In contrast to most drugs, which are made from natural or synthetic compounds, “living” drugs consist of fully functional cells that have been selected and often modified to treat specific diseases, such as cancer.

Immunotherapy encompasses several types of treatment that marshal the immune system against cancer. Drugs known as cell therapies fall into this category. They are often made by collecting specific sets of cells from a patient’s blood, modifying them to produce or elicit a more vigorous attack on a patient’s cancer cells, and reinfusing them into the patient.

Two types of cellular therapy that have recently become available are CAR (chimeric antigen receptor) T cells and therapeutic vaccines.

CAR T-cell therapy

CAR T cells are immune system T cells that have been genetically engineered to latch onto and kill a patient’s cancer cells.

CAR T-cell therapy has been approved by the U.S. Food and Drug Administration as standard therapy for some patients with:

  • Aggressive, relapsed and/or refractory diffuse large B cell lymphoma (DLBCL), primary mediastinal B-cell lymphoma, and transformed follicular lymphoma (drug names Yescarta and Kymriah)
  • Patients age 25 and under with relapsed or refractory B-cell acute lymphoblastic leukemia (drug name Kymriah)
A technician helps prepare CAR T cells at Dana-Farber's Connell and O'Reilly Families Cell Manipulation Core Facility.
A technician helps prepare CAR T cells at Dana-Farber’s Connell and O’Reilly Families Cell Manipulation Core Facility.

Therapeutic vaccines

Vaccines to treat cancer take a variety of forms: Some are made from cancer cells, others from parts of cancer cells, and still others are from specially conditioned immune system cells.

One type of cell-based vaccine involves removing certain immune system cells from a patient’s blood and converting them into dendritic cells, whose job is to display cancer- or infection-related proteins on their surface. The dendritic cells are combined with pieces of tumor cells and, often, other stimulatory proteins and infused back into the patient. The cancer-related proteins on the dendritic cells’ surface, called antigens, spur the patient’s immune system to go on the offensive against cancer cells.
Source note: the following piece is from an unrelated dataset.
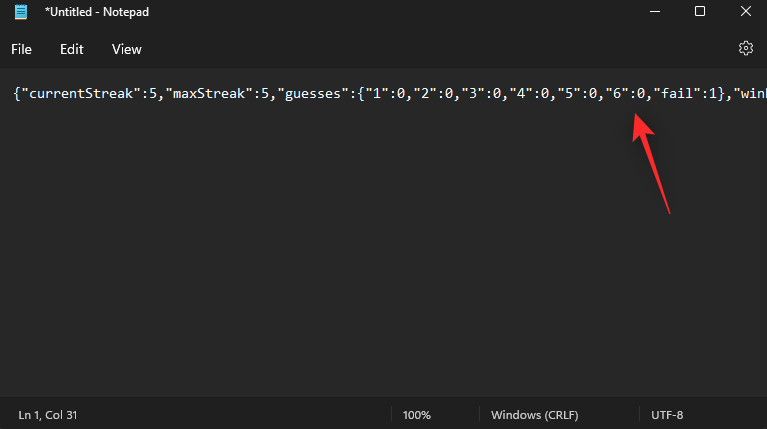
Task: Place cursor in the "guesses" key
Action: tap(312, 94)
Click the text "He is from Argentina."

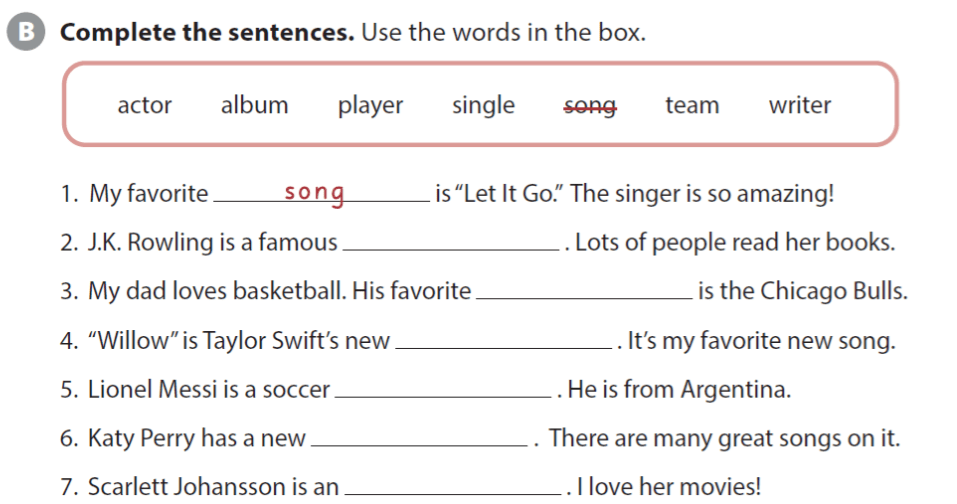click(679, 389)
Another approach is constructing a vaccine out of actual cancer cells that have been removed from the patient during surgery. The killed tumor cells are processed in a lab to make them more “visible” to the immune system, then re-injected into the patient along with immune-stimulating compounds. The patient’s immune system launches a vigorous attack not only on the newly-injected cancer cells but also on similar cells throughout the body.

These cell therapies are called living drugs not just because they are made from cells but also because the protective immune response they elicit often can expand and persist for many months, if not longer, resulting in some cases in long-term cancer control.